Ever since my partner Tobie introduced to me to the newer board games and such, I've been amazed with how far things have come. Some truly novel and creative games had been developed over the years resulting in diverse game experiences and a lot of good memories with friends. But some of the best games don't need to be the most complicated ones either. Sure, it's fun to lug around big game boxes and setup complex boards across a table. But then you come across truly brilliant games that fit in the sleeve of your bag or even your pocket.

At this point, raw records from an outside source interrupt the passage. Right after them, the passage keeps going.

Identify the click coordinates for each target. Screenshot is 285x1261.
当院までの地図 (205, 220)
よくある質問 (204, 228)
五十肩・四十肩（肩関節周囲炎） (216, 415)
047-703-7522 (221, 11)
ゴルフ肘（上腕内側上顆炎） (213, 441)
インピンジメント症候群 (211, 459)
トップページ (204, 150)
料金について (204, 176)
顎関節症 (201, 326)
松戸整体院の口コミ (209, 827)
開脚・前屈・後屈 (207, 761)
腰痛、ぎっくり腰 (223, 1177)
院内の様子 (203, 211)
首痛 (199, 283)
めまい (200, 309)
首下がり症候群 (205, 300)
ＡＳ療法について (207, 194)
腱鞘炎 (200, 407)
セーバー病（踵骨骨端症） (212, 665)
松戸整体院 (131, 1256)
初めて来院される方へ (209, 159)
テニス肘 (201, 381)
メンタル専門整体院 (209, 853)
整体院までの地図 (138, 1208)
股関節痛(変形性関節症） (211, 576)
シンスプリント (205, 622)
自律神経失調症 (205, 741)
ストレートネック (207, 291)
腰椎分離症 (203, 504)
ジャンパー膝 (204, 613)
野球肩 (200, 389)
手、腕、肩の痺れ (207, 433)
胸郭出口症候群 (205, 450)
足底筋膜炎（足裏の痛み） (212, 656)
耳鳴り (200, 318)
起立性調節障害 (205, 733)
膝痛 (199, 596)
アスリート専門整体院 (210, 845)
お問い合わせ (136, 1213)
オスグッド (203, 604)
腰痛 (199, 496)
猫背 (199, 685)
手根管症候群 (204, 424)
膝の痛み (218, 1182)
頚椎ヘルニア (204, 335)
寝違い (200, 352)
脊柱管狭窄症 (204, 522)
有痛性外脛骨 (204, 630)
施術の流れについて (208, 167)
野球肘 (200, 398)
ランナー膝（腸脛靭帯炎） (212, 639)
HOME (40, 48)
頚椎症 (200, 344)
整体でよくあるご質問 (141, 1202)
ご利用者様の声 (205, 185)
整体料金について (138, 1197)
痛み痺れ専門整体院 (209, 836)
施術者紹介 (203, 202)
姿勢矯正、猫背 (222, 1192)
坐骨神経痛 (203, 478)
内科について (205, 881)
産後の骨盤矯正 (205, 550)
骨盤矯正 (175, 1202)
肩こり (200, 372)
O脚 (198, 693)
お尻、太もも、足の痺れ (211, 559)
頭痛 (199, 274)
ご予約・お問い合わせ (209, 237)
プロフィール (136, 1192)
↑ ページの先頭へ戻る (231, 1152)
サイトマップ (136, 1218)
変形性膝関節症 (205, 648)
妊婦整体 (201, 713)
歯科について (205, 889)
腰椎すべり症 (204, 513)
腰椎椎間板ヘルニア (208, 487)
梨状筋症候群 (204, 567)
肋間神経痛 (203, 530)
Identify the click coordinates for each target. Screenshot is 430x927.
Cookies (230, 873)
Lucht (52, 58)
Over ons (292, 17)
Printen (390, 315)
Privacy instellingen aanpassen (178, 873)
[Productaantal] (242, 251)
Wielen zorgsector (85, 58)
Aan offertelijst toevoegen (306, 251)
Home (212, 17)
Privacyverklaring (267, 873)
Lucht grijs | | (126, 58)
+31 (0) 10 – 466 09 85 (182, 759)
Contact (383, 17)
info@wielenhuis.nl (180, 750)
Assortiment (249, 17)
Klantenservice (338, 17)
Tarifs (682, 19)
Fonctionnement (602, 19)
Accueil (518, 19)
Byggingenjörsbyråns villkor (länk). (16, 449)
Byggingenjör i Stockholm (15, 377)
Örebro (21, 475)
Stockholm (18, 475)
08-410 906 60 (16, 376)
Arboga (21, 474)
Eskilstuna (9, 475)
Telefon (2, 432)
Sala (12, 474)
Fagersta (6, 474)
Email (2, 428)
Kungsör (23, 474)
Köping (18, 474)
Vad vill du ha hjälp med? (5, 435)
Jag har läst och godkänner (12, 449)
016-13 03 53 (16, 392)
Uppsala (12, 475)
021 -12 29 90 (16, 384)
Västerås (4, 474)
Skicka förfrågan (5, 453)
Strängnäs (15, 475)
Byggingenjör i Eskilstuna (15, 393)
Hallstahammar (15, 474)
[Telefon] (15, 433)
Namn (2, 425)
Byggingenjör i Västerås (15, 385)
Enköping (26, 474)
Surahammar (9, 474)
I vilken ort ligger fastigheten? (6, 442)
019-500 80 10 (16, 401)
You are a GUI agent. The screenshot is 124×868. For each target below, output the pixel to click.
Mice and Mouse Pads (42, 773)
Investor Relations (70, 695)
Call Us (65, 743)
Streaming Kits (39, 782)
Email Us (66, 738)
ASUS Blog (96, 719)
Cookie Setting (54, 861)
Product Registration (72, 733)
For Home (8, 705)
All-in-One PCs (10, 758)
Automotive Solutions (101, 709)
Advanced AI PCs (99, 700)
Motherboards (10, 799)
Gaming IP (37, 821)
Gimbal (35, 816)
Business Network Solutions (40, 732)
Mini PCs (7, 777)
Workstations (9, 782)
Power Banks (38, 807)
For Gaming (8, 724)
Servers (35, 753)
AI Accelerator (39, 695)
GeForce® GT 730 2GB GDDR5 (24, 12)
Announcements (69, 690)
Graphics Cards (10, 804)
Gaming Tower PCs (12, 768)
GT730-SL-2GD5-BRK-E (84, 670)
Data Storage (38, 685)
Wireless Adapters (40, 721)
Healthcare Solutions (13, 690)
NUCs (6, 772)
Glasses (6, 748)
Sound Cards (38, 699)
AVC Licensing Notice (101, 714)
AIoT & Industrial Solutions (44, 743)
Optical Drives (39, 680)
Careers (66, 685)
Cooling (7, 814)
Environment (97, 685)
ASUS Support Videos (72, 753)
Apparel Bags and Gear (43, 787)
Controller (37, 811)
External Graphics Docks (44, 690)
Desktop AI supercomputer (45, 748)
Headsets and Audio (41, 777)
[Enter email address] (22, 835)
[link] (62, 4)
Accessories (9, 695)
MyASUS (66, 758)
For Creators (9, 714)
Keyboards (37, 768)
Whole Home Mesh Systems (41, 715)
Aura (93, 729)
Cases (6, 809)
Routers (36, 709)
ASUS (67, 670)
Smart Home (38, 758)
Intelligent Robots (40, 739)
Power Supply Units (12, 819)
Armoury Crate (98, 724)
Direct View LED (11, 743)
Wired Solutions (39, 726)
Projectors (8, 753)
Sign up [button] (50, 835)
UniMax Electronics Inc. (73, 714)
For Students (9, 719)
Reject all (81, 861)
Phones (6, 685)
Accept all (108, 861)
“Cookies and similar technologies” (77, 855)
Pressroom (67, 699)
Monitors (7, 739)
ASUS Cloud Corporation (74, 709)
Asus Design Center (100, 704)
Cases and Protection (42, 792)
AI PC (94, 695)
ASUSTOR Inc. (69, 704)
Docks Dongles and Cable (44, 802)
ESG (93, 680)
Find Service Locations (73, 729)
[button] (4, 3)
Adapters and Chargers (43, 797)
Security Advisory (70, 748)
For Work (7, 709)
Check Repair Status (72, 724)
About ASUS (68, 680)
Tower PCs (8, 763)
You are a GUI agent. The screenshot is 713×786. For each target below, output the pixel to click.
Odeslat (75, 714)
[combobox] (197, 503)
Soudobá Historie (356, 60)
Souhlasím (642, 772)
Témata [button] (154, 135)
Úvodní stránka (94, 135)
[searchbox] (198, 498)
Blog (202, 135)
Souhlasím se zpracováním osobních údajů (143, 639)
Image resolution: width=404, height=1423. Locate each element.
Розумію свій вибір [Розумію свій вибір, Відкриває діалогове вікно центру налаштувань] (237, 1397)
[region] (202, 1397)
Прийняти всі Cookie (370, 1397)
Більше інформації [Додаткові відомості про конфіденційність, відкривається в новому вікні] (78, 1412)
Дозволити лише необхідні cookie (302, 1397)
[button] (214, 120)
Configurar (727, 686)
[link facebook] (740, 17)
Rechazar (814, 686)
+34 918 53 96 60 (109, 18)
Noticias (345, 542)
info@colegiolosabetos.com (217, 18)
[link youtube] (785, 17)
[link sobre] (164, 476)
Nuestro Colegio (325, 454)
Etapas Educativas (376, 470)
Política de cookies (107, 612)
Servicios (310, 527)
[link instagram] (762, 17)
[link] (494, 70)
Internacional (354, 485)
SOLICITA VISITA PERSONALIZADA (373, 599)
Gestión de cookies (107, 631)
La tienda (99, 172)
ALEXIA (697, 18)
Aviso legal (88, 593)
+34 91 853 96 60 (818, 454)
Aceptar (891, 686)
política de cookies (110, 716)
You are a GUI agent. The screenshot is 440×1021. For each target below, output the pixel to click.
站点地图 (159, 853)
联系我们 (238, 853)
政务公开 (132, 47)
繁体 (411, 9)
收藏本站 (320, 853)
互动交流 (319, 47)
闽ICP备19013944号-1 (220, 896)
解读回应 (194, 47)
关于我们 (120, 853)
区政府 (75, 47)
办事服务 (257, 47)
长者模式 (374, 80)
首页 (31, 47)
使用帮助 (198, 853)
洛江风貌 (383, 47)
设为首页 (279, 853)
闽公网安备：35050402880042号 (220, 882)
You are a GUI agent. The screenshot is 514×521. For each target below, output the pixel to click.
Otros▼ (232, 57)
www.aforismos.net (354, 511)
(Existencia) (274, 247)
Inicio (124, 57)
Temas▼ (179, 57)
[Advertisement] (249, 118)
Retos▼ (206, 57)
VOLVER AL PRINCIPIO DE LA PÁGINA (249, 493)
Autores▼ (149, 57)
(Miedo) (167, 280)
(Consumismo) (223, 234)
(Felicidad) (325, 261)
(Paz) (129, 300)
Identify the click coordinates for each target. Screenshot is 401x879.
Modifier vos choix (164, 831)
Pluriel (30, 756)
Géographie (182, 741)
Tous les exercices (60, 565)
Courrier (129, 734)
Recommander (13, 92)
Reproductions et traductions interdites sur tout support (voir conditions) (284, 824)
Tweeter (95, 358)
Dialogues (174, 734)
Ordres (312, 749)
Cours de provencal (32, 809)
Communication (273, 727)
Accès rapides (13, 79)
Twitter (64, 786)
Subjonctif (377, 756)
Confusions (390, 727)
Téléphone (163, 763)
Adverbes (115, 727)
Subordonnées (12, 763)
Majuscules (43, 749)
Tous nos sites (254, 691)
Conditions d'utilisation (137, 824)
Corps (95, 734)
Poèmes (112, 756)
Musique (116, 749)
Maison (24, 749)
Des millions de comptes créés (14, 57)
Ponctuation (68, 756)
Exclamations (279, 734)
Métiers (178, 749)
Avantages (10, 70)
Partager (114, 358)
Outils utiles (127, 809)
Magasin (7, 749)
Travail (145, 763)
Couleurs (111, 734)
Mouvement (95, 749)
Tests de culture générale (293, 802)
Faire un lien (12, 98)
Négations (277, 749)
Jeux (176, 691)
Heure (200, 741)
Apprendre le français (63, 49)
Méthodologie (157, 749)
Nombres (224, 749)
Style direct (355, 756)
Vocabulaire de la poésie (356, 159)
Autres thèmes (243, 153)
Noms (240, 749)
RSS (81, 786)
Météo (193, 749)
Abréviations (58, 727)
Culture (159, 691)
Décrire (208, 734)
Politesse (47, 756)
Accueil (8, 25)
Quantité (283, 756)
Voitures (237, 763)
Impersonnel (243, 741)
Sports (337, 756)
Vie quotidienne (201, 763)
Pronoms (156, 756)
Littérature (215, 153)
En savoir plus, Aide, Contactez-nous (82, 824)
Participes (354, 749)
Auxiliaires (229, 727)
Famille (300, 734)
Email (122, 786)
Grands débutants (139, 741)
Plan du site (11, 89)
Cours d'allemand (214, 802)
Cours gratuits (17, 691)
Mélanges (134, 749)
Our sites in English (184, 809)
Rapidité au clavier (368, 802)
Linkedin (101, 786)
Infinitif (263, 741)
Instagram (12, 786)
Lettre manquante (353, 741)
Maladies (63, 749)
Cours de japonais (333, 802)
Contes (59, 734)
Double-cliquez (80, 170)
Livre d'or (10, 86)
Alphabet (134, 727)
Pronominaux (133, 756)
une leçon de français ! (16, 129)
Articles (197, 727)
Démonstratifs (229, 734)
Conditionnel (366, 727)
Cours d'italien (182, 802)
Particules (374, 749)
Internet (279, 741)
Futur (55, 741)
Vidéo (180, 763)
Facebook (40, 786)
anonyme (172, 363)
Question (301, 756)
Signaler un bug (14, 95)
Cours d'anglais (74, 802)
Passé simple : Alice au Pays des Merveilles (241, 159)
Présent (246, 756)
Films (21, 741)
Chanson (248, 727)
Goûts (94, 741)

Fluxx is a game that's simple to learn but tricky to win and yet conveniently portable. At it's simplest, it's a card game and thus its portability. But more than that it's a completely different mindset when it comes to such tabletop games and one that excels with seemingly so little.

One can explain the basic rules of the game in two short sentences. But then no two Fluxx games are ever the same - hence all the craziness that comes with it.

Fluxx is a card game for 2-6 players created by Andrew Looney. It's tagline is that it is "The Card Game With Ever-Changing Rules!" - and it truly lives up to this name. When it comes to new players, all I need to tell them is this: "Draw one. Play one." Those are the most basic rules of the game. But what is the objective? How does one win a game of Fluxx? We'll find out during the course of the game itself.

Your basic Fluxx deck has several types of cards. At first everyone will have limited options given they have to follow the basic rules - draw one card from the deck and play one card from the deck. However the deck includes New Rules, which include manipulating how many cards are drawn or played or even how many cards you can have in hand. In order to win, you need to meet the condition/s of whichever goal card/s is/are in play at the moment. Since goals are also cards, any player can introduce a new goal, thus changing things up. And there are slightly more complex Action cards that have you do different things like drawing a second hand of cards to manipulate or gives all players a new card to work with.

Meeting goals is simple enough - most of them involve having certain Keeper cards in play. And keepers are seemingly random items like a Rocket or an Eye. But they gain meaning when you look at the goal cards like the need to have the Keeper cards for Milk and Cookies to achieve, well, Milk and Cookies. But there are also annoying cards call Creepers which you have to play when you draw them and typically they prevent you from winning. But there are still Goal cards that actually require Creeper cards, so things can get pretty interesting.

Thus the game is pretty easy to learn at its most basic level, but at times actually winning can seem like almost random affair. But the strategy of the game really comes into play when you try to figure out how to make the most of the cards that you have in your hand right now. It's a game that requires quick thinking and tests how well you can come up with a plan with only so many cards in hand and of course a limited number of cards that you can actually play.

Fluxx games can be very quick when a lucky player has the right number of Keepers in play early on. But they can also drag on for a significant period of time, especially when New Rules like Hand Limit 0 or Play All get involved. Being forced to play every single card that you have can get pretty tiring, but even then it's still possible to salvage victory - it'll probably just take you a while.

Fluxx is a nice little gateway game that is great in terms of introducing new players to the wider range of tabletop games out there beyond the likes of Snakes & Ladders or Monopoly. And it's a game with many different themed expansion sets like the futuristic Star Fluxx and the undead Zombie Fluxx to name a few. Thus Fluxx even just as a base game scores a solid 5 crazy Action cards out of a possible 5.